Sunday, July 31, 2011

Overviewing the Government Web Presence

The Government released a list of about 440 current websites listed by department, which was fairly easy to turn into some PHP code. Hoping to release the code soon (once I've got Github working), but so far you can see what's below. Both projects try to get an overview of the Government's total web impression - it'd be interesting to repeat this, say, yearly to see what changes.

Click here for a page showing screenshots for all 400+ homepages

I also scraped the listed pages and did a bit of processing to turn the content into Wordles. OK, not terribly exciting. But I kind of like the idea of turning open data into "art".

Here's the front page content with some common and site-related words removed (click through for original):

Wordle: UK Government websites [unfiltered]

Here's the same data but with more common words removed by

Wordle: UK Government websites [filtered]

As I say, hope to post code and data soon, even though it's not much work to re-create... In the meantime, any suggestions welcome.

Friday, July 15, 2011

"Forget the data."

Holy crap, Emma Mulqueeny's (@hubmum) blog from yesterday on the next challenge for Open Data is possibly the. Best. Thing. I. Have. Read. In. A. Long. Time.

In particular:
Open data? Awesome, and we are making tracks.

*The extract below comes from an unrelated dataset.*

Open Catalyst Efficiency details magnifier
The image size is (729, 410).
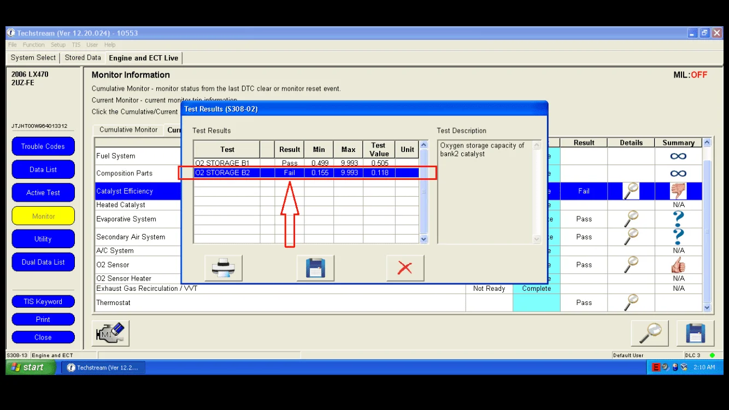point(631,191)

Open Government? HARD, and we are not banging on that door yet."
So what’s the next challenge for Open Government data?

Forget the data.

Find a way to enable these revolutionary ideas, apps, websites and widgets that save time, money and mind-numbing frustration from those who have to engage with government.

Do that, and only that.
This is the conversation we need to be having. Why? Not to work out "how to do it", but because it questions what is valuable and necessary in government.

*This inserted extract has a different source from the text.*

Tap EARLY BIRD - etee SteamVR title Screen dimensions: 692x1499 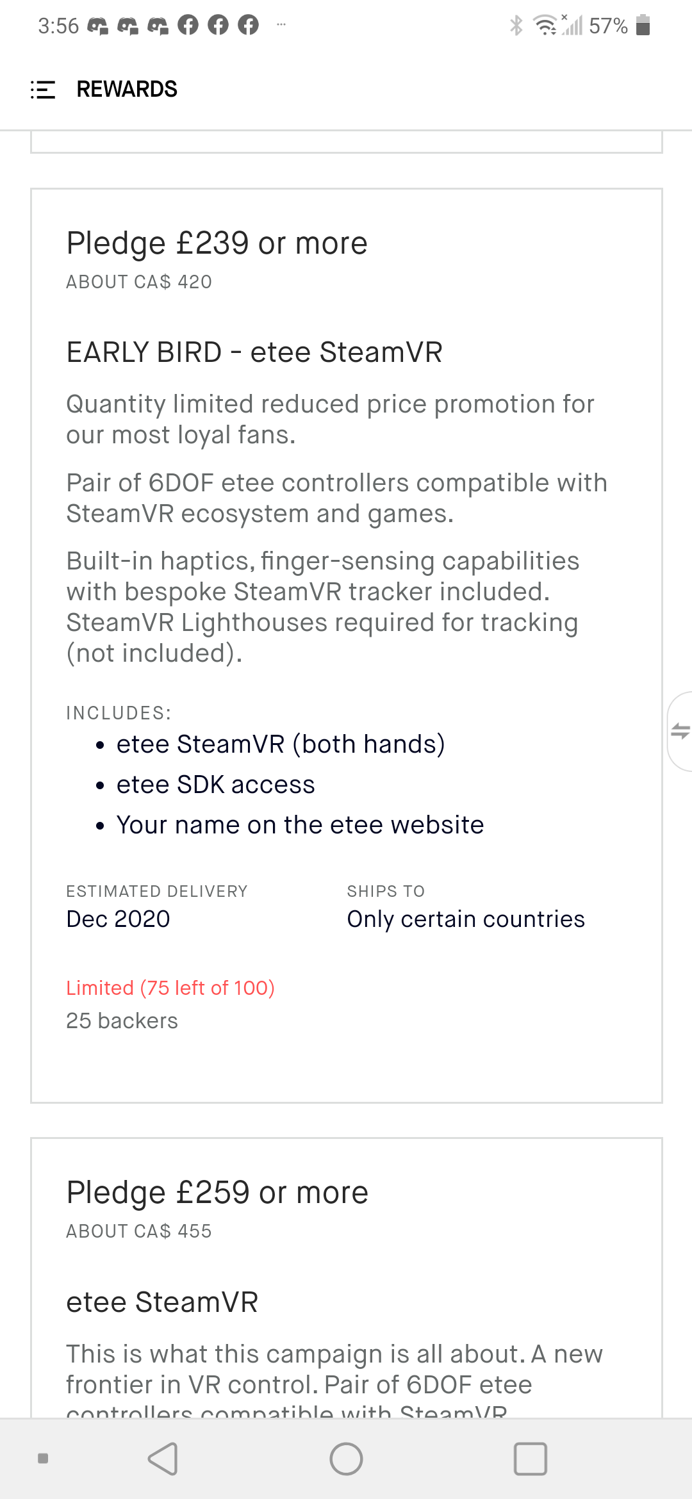click(254, 352)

Open data isn't a technical thing. It's about relevance. If you could do everything, what would you do? If you were hungry, would you eat, or would you talk about how to find out what the best thing to eat is and what the best way of eating it is?

"Open data" that lacks a medium for turning creative use into real-world change is irrelevant. It's what bad businesses do - they invent a million great things, but never actually want people to use them. Instead they use them as examples to tout how great and creative they are, in the strange hope that a people will think a symbol of progress is as good as progress itself.

Until, that is, someone comes along and not only has a better idea, but also actually builds it. For everyone to use.

Is that difficult? Of course - building stuff requires foresight, management, flexibility and the wisdom of knowing what your goal is. Do people do it all the time? Look around you.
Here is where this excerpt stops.